START INFORMATION

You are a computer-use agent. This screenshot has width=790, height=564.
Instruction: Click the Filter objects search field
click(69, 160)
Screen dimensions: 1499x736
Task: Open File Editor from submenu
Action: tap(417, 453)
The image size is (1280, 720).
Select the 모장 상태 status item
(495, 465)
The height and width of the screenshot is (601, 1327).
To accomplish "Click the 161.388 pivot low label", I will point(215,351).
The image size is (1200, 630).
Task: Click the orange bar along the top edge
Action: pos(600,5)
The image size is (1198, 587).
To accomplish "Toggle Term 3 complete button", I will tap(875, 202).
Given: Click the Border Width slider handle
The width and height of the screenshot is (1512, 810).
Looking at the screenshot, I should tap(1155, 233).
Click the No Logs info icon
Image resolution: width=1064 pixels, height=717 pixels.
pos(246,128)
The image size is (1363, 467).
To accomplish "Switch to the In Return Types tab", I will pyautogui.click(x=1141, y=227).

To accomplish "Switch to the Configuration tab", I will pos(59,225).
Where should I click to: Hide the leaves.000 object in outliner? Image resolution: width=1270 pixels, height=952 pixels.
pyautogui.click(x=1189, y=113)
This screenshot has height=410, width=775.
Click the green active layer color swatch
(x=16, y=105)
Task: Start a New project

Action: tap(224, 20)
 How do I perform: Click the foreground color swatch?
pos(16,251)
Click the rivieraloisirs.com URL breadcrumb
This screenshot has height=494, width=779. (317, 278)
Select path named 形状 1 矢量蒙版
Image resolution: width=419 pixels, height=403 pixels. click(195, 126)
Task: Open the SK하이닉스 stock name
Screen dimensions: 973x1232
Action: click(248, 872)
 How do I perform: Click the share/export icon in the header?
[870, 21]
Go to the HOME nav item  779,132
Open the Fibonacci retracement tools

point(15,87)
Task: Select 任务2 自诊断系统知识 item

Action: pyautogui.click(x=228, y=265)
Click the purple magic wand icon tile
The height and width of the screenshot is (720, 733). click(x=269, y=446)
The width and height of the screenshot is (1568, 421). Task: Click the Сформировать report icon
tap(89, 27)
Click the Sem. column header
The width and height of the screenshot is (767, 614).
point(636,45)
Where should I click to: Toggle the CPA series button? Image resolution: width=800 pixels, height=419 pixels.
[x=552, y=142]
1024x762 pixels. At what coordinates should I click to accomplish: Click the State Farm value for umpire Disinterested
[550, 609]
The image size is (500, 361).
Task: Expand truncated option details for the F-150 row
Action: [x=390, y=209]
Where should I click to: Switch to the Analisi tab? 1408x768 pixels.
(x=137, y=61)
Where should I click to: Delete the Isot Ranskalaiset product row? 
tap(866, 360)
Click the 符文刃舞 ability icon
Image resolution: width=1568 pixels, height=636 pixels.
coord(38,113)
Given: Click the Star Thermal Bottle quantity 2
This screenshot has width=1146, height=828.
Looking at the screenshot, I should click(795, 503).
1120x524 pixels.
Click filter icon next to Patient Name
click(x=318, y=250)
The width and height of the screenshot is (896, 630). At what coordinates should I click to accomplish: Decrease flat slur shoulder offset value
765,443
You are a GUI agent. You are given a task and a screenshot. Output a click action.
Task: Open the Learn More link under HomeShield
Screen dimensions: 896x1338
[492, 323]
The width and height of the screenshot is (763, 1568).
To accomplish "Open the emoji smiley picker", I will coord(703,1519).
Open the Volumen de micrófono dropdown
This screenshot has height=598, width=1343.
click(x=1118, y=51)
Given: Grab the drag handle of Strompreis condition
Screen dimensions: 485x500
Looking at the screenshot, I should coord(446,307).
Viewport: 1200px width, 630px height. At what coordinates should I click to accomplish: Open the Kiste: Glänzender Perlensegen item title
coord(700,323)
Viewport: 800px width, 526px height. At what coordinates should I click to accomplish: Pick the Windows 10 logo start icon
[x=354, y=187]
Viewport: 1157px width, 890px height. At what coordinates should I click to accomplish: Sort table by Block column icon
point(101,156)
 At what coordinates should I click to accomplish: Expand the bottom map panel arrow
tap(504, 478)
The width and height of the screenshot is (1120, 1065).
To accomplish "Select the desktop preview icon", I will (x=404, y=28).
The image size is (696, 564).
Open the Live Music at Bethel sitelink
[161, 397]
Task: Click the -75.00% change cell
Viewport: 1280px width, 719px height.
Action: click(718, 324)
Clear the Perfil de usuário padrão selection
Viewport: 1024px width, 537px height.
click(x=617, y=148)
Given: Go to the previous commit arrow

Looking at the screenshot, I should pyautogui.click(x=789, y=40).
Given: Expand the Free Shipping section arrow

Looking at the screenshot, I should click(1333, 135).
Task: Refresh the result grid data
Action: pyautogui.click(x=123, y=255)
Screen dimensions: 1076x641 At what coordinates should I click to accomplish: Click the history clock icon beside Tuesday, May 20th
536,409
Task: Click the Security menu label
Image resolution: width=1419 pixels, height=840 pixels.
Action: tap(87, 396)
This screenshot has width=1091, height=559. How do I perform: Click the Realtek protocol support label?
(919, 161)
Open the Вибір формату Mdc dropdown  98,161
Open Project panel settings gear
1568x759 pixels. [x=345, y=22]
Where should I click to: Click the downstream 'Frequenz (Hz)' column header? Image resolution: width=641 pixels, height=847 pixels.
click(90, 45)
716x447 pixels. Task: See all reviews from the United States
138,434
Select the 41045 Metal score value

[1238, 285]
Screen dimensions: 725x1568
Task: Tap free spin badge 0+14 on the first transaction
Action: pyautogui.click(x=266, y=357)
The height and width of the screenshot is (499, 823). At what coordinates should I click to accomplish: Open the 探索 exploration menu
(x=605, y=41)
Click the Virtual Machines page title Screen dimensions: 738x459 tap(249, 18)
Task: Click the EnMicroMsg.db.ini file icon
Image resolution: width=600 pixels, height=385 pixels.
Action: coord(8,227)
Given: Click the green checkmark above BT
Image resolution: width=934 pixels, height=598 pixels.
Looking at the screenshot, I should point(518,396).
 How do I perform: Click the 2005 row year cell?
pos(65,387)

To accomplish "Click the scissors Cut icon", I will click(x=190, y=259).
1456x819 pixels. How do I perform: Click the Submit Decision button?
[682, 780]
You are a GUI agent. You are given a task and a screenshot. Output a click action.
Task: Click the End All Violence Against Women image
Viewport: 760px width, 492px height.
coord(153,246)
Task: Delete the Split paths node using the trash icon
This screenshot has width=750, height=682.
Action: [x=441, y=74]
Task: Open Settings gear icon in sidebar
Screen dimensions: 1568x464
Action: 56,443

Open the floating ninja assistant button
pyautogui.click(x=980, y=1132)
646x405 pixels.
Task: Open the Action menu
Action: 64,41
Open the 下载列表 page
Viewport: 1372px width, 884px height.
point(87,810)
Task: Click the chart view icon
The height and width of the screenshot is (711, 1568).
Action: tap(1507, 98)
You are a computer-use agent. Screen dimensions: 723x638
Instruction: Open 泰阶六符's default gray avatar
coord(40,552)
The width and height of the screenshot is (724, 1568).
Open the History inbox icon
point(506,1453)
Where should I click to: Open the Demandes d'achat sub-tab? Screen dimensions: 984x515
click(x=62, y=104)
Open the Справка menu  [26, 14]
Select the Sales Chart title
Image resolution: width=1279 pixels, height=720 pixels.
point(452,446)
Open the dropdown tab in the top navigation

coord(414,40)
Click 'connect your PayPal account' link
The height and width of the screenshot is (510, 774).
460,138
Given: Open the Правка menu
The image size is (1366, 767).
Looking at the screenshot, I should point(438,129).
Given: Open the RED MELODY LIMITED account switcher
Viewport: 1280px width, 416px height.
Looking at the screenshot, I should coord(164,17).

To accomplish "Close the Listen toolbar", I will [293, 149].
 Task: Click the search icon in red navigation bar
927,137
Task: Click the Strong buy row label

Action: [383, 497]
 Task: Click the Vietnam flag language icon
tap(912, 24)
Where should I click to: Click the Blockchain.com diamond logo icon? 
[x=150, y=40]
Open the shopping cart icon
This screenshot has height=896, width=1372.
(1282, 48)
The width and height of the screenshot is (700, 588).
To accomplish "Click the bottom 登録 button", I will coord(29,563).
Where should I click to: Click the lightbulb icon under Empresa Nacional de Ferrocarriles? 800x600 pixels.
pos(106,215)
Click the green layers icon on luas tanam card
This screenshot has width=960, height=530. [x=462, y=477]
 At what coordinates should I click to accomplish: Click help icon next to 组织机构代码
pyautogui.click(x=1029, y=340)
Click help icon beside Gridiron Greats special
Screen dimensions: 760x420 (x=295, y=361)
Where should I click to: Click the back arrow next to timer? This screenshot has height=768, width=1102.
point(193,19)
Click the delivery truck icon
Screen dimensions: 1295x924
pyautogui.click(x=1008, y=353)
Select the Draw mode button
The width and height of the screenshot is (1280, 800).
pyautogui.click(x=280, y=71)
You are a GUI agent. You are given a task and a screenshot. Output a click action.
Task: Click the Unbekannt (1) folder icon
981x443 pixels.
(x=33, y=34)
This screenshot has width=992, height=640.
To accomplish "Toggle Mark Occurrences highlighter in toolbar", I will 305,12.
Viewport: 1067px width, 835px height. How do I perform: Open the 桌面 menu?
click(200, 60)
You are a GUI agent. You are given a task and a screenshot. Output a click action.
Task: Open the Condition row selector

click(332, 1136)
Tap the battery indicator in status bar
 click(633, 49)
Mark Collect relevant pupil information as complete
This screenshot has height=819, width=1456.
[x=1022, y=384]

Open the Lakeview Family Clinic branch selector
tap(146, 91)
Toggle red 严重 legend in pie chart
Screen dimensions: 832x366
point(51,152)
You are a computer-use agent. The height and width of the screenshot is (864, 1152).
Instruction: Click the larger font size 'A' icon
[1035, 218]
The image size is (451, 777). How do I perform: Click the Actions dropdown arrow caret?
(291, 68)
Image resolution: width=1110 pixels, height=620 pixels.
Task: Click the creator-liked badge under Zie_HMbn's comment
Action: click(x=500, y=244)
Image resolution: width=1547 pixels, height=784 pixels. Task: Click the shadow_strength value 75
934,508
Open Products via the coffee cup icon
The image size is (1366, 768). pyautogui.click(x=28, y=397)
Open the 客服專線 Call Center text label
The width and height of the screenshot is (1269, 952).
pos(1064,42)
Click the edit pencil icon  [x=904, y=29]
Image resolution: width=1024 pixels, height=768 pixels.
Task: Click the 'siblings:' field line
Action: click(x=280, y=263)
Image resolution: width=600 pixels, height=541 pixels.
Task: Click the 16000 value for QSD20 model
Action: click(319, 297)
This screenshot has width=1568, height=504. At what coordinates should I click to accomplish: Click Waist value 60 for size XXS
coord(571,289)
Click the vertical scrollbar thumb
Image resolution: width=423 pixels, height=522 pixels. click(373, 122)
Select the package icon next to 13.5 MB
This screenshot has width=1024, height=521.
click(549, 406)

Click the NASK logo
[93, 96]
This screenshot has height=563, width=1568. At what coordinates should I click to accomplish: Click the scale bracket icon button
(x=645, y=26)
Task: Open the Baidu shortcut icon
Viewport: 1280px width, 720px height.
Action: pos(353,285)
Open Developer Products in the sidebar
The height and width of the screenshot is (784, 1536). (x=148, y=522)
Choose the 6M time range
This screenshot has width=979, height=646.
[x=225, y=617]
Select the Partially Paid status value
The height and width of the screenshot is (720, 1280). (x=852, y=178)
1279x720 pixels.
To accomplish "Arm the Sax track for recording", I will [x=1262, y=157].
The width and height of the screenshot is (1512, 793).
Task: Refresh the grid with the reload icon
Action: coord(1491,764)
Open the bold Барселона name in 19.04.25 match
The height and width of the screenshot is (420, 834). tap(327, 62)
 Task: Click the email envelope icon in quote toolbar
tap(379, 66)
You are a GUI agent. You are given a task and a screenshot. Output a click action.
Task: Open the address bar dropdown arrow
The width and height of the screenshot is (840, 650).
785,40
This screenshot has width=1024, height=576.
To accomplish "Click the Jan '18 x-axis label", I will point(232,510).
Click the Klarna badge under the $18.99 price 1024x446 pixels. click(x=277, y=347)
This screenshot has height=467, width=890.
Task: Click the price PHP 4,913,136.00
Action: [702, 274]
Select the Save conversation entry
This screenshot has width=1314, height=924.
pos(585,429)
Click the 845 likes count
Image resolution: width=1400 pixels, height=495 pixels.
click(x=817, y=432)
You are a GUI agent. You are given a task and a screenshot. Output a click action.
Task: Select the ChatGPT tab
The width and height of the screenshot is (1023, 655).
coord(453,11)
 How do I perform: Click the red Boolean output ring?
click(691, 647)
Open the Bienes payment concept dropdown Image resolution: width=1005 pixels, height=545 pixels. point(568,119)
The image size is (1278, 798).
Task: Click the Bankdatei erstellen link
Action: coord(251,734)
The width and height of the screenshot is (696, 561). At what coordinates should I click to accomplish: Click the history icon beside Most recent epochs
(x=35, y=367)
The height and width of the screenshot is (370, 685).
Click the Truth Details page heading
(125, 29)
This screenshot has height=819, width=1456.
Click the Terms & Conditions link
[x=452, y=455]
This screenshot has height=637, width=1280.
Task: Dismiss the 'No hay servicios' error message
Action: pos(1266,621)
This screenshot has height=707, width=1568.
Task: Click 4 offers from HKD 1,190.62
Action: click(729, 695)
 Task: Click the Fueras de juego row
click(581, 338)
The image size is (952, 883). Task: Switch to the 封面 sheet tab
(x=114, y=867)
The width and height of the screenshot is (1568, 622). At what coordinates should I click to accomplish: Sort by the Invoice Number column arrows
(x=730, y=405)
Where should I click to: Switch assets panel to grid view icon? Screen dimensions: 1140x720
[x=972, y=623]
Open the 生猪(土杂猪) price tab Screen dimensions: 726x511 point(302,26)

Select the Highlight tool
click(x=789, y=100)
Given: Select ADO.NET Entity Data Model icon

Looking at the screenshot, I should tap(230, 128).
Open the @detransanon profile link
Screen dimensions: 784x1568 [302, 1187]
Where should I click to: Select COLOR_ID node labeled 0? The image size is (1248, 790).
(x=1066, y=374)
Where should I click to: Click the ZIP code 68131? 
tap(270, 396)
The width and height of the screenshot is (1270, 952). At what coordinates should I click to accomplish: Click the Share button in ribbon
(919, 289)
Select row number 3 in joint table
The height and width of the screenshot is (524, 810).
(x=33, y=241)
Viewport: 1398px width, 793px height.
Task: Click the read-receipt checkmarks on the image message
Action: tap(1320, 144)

END INFORMATION

## TASK GOAL
How many lines in these entries hold the string "handle"? Answer with the number alone.

## TASK SOLUTION
2